Wolf is coming.

I still remember that hillside—the sweet grass, the pine-scented winds, and the boy swinging his stick. We grazed in our woolly silence, watching him pace the rocks. He claimed to be "protecting" us, but we thought him a stormcloud disturbing our peace.
The day he first leapt onto a boulder screaming “Wolf!”, our hearts turned to ice. Distant village bells clanged as men charged uphill with iron forks. We huddled, trembling, yet found only butterflies dancing where fangs should’ve been. When the villagers left cursing, we tasted the boy’s laughter—bitter as wilted clover.
“Human cubs play cruel games,” muttered our eldest ewe, though I felt unease gnawing my ribs like winter hunger.
He cried wolf again at sunset. This time, we heard sluggish footsteps, saw villagers arrive with weary fury.
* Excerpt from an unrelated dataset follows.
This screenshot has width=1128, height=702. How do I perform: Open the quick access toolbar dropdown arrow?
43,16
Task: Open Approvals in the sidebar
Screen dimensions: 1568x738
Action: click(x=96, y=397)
Our lambs pressed close as the boy hurled stones at retreating backs, his giggles souring the air. “Mischief breeds wolves,” I bleated to my sister, sensing thunder in the calm.
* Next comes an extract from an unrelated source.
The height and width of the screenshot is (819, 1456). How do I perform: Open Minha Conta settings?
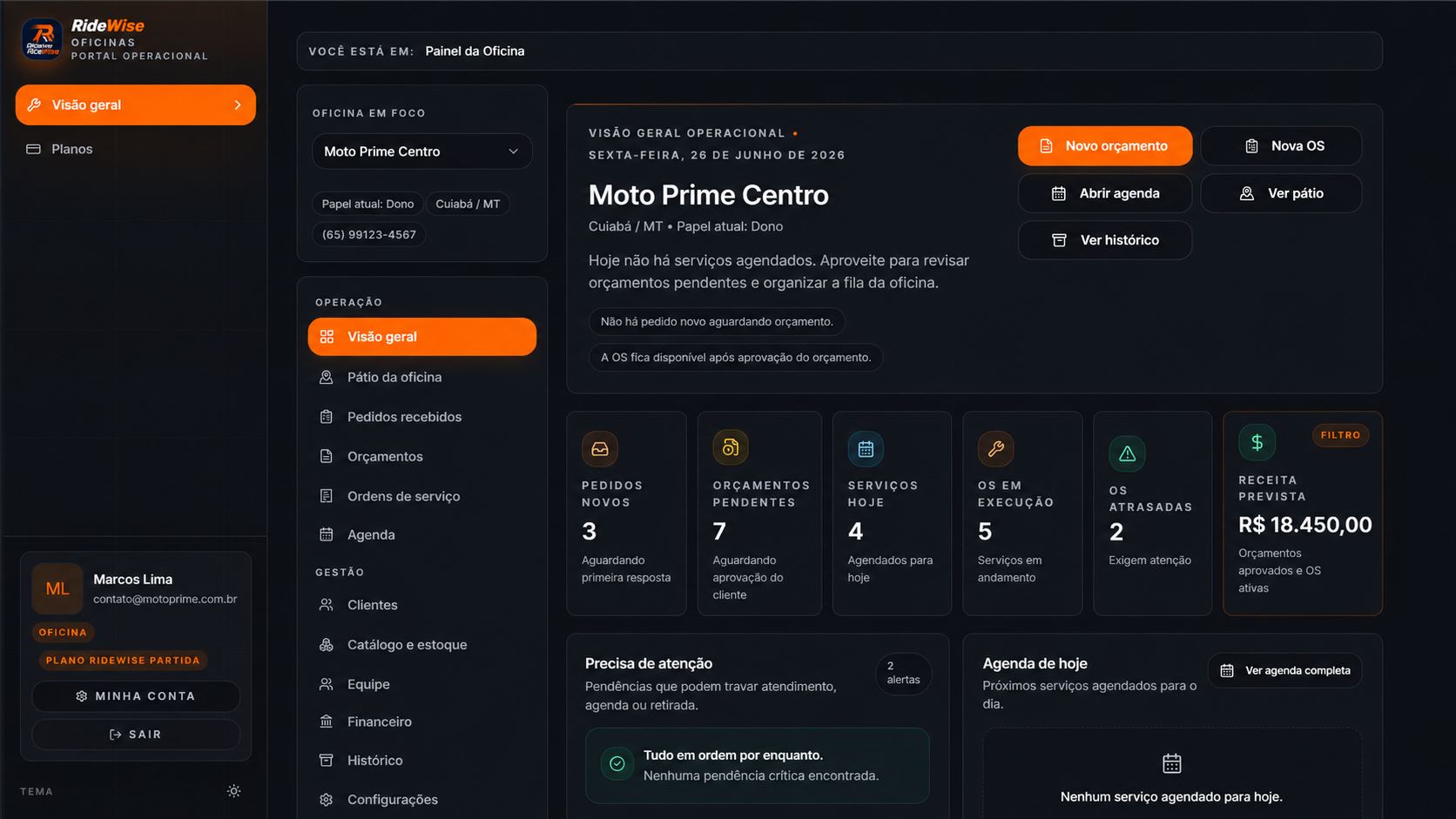136,696
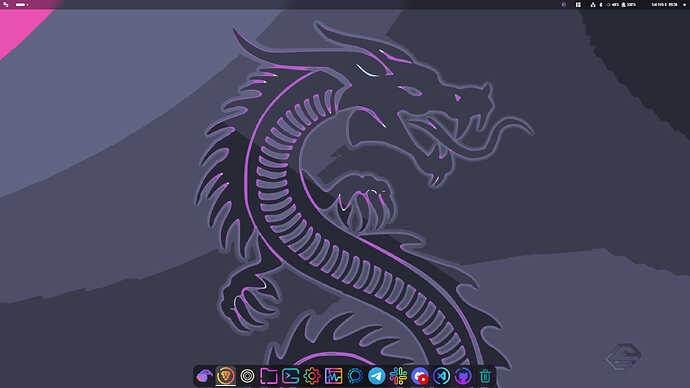Open the pink file manager folder icon

(269, 376)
Then came twilight’s reckoning.
We smelled it first—rotting flesh.
We felt it next—earth trembling beneath wolf-paws.
The boy’s scream pierced differently now: raw, broken. We stood frozen, hooves sinking into soil. No villagers came. No firelight split the dark.
I watched the wolf’s shadow engulf my sister. Her final cry stuck in my throat like burrs. We didn’t run—we knew running meant death. When it ended, we found the boy curled in blood-soaked dirt, weeping. Strangest of all—his tears smelled like ours: salt and hopelessness.
Now, when lambs ask about scars on my throat, I tell them:
“Trust is tender grass. Let human boots trample it once, and even spring rain can’t revive the roots.”
We still graze that hillside. The boy’s stick lies rotting under blackberry thorns. Sometimes when wind stirs the pines just so, we hear echoes—his crow-like laughter tangled with my sister’s silenced bleat.